The College Board (Topic 6.3) wants you to define angular momentum for both rigid bodies ( $L = I\omega$ ) and single particles ( $\vec{L} = \vec{r}\times\vec{p}$ ), to relate the net torque to its rate of change, and to use the angular impulse-momentum theorem. Angular momentum is the rotational analogue of linear momentum, and the same impulse-momentum structure carries over, setting up the powerful conservation law of the next topic.
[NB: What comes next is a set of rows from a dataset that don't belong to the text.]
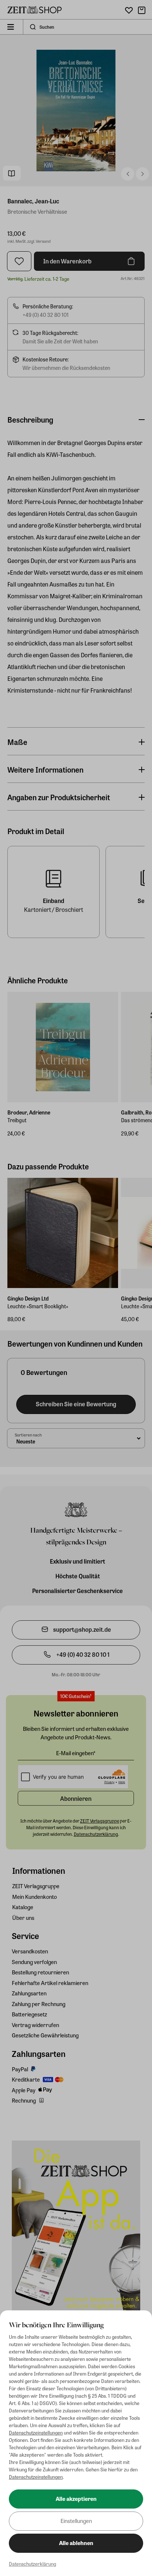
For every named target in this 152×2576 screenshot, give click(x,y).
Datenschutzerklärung (32, 2563)
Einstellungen (76, 2521)
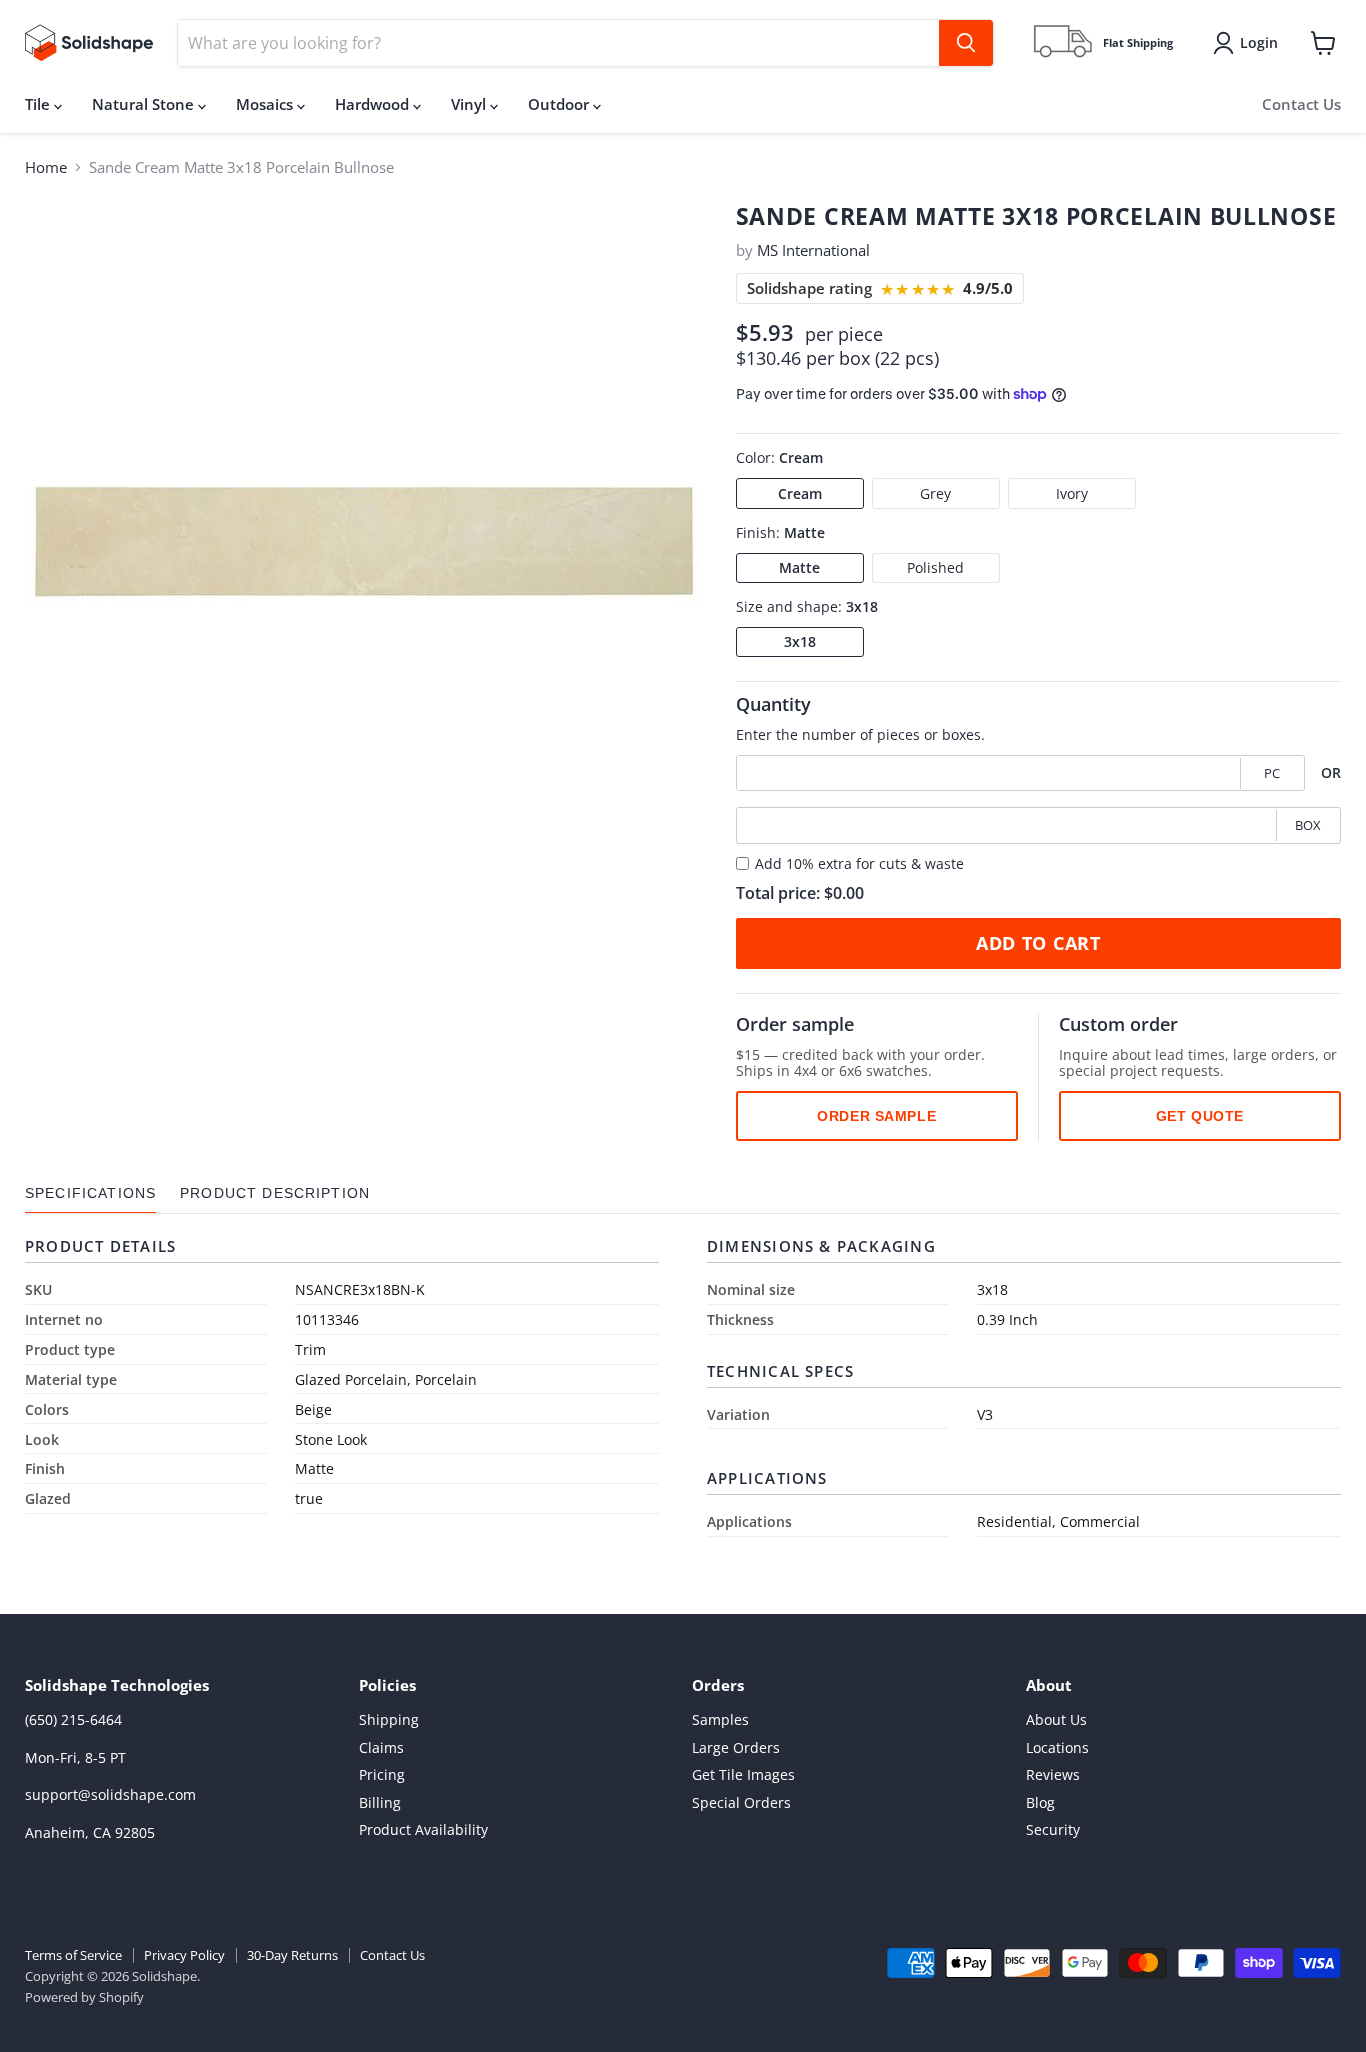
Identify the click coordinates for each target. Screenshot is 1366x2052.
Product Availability (423, 1829)
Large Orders (736, 1747)
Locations (1057, 1747)
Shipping (389, 1719)
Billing (380, 1802)
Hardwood (374, 104)
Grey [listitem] (935, 493)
Angular momentum of a rigid body

For a spinning rigid body, $L = I\omega$ measures the "quantity of rotation", how much rotational motion the body carries. A flywheel with large rotational inertia spinning fast has large angular momentum and is hard to stop turning. The direction of $\vec{L}$ lies along the rotation axis, given by the right-hand rule (curl the fingers with the spin, the thumb points along $\vec{L}$ ). This is the rigid-body form you use for wheels, disks and turntables.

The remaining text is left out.